By: Kimberly Rodrigues
Shein, the Chinese fashion retailer, is poised to make a comeback in India after a three-year ban. Known for its trendy and affordable clothing and accessories targeted at young women, Shein’s return is eagerly anticipated.
Founded in October 2008 by Chris Xu, Shein swiftly made a name for itself as an international online fashion retailer. In 2017, it ventured into the Indian market, quickly amassing over 5 million downloads within a year and competing with established fashion giants like Zara and H&M.
Operating primarily through its website and mobile app, Shein captured the hearts of fashion enthusiasts worldwide by offering an extensive range of on-trend clothing, accessories, and fashion items at affordable prices.
One of the key factors contributing to Shein’s allure was its claim that the company’s branded products primarily originated from the United States, India, Brazil, and Australia. These markets held significant appeal for the brand’s global customer base.
However, in June 2020, the Indian government dealt a severe blow to Shein and 58 other Chinese apps. Tensions between India and China, exacerbated by a border dispute, led to the ban.
Citing concerns about activities detrimental to national security, the Indian government implemented the ban under Section 69A of the Information Technology Act.
Notable apps such as TikTok and WeChat also faced the same fate, reflecting the gravity of the situation.

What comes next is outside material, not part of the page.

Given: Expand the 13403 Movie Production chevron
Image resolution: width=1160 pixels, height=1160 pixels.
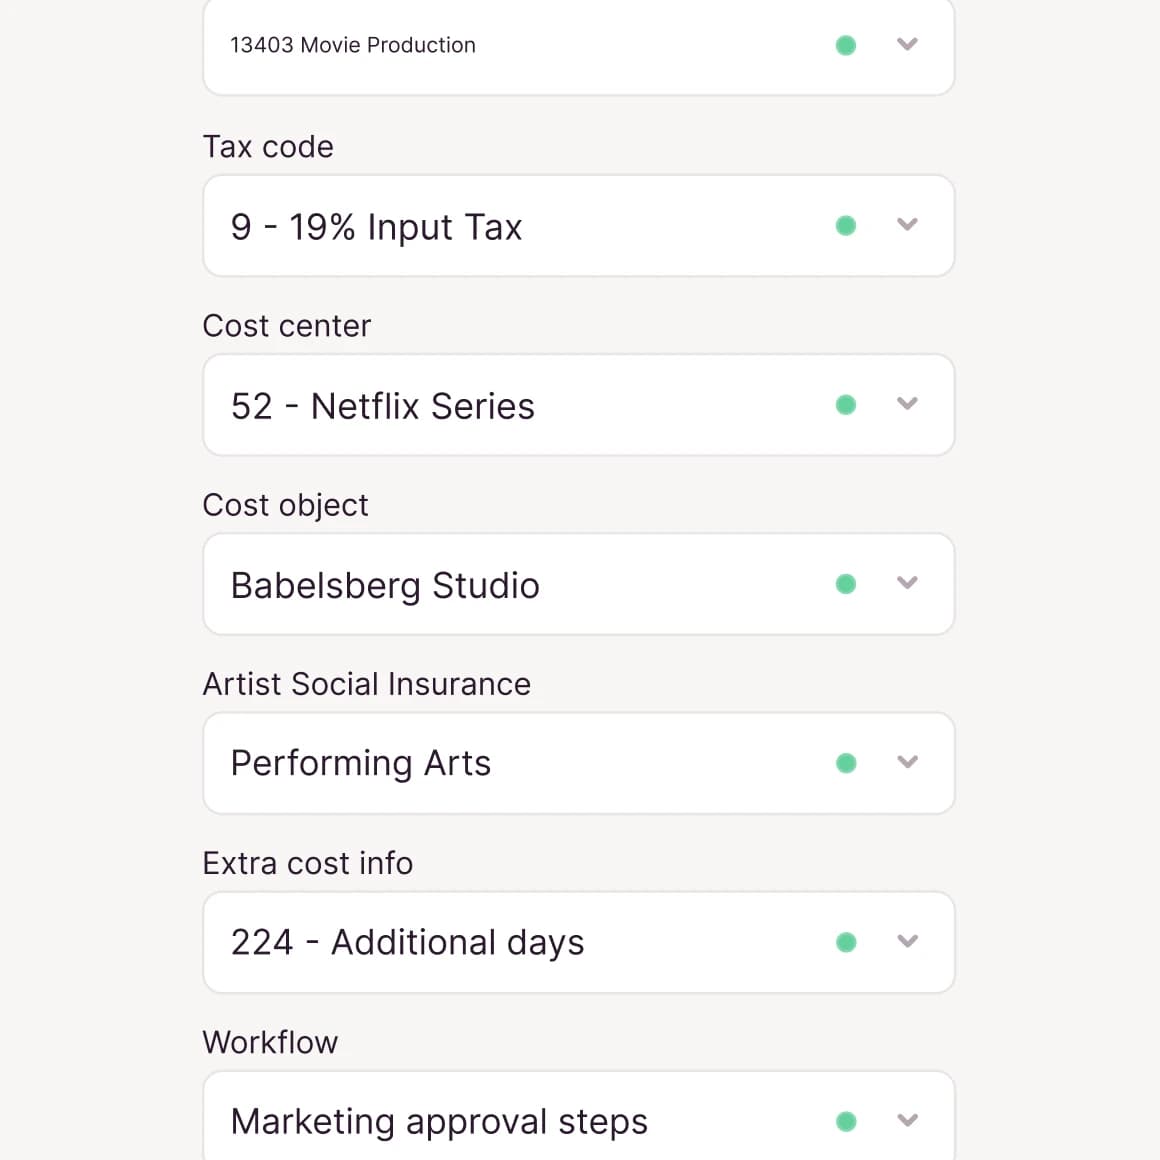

Despite the ban on the Shein app, the brand’s products managed to find their way into the hands of Indian consumers through alternative channels like Amazon.
Three years have passed, and Shein is ready to reclaim its position in the Indian market through a strategic partnership with Reliance Retail.

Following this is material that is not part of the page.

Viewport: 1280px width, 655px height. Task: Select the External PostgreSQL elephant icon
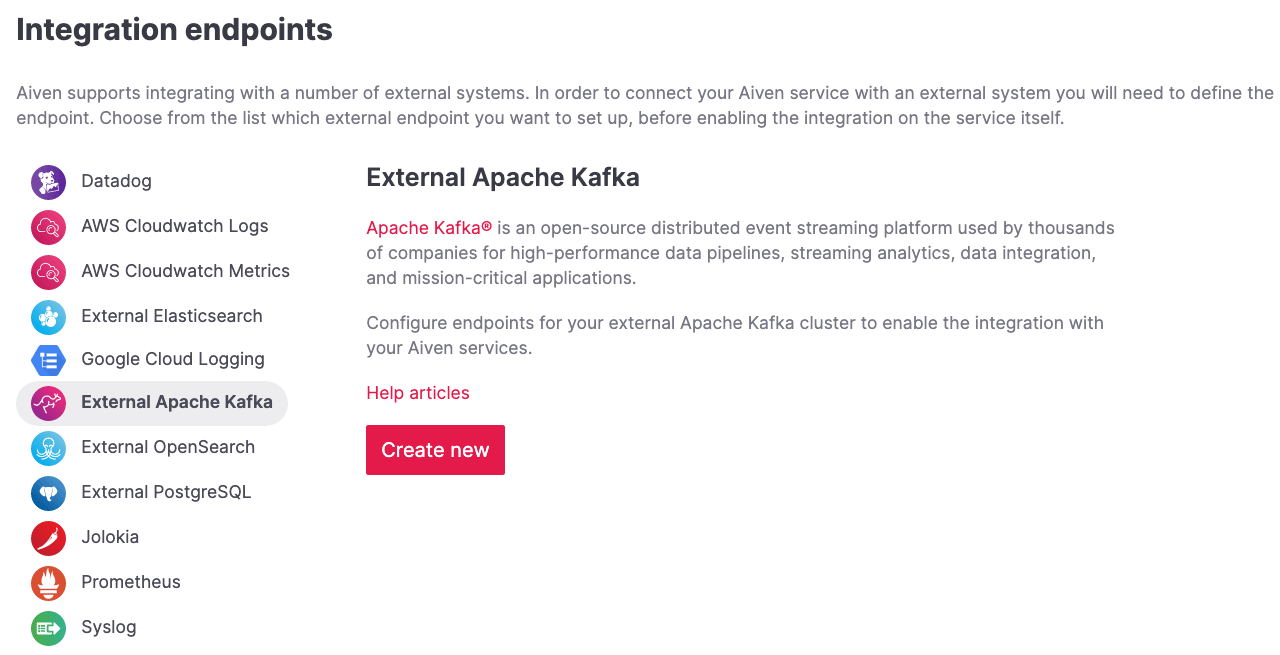click(48, 493)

This collaboration opens doors for Shein, granting access to Reliance Retail’s extensive sourcing capabilities, warehousing, and logistics infrastructure.
Additionally, Shein gains entry into Reliance Retail’s portfolio of online and offline stores, further enhancing its reach.
Interestingly, Shein’s headquarters have now shifted from China to Singapore. This relocation prompts the question of whether India still considers the brand a Chinese entity. The answer could potentially shape Shein’s reception in the Indian market.
However, Shein’s path to resurgence is not without challenges.
Since its initial departure, several startups like Urbanic have emerged, catering to the demand for affordable fashion among Indian youth.
This increased competition means that Shein will need to stand out and reestablish its foothold in the hearts of Indian fashion enthusiasts.
While Shein has garnered praise for its fast-fashion model and competitive pricing, the brand has faced its fair share of controversies. Environmental and health concerns, as well as the use of offensive imagery in designs, have plagued the company.
Addressing these ongoing controversies will be essential for Shein’s successful comeback and the restoration of its reputation.